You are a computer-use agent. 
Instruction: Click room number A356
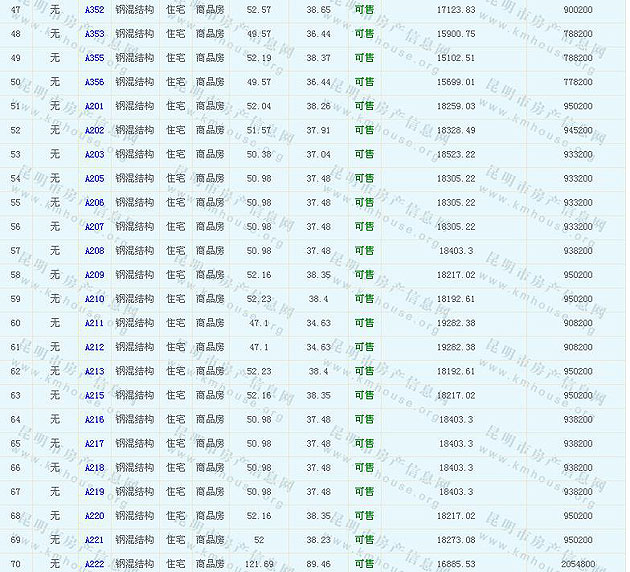94,82
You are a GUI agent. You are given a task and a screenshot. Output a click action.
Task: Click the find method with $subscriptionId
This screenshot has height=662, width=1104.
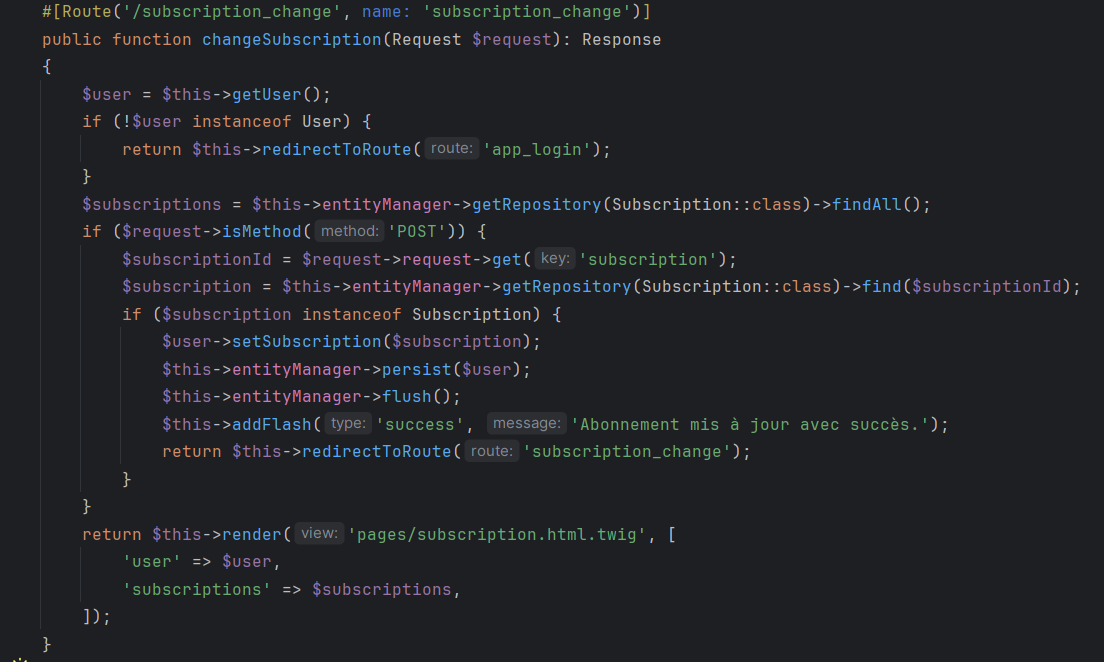[x=881, y=287]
________
YOUR TASK →
Rewrite the lines above so that "screenshot" becomes "screen capture" everywhere and nothing else changes. Leave the pictures out.

CORRECT RESPONSE →
You are a computer-use agent. 
Instruction: Click room number A356
94,82
You are a GUI agent. You are given a task and a screen capture. Output a click action.
Task: Click the find method with $subscriptionId
This screen capture has height=662, width=1104.
[x=881, y=287]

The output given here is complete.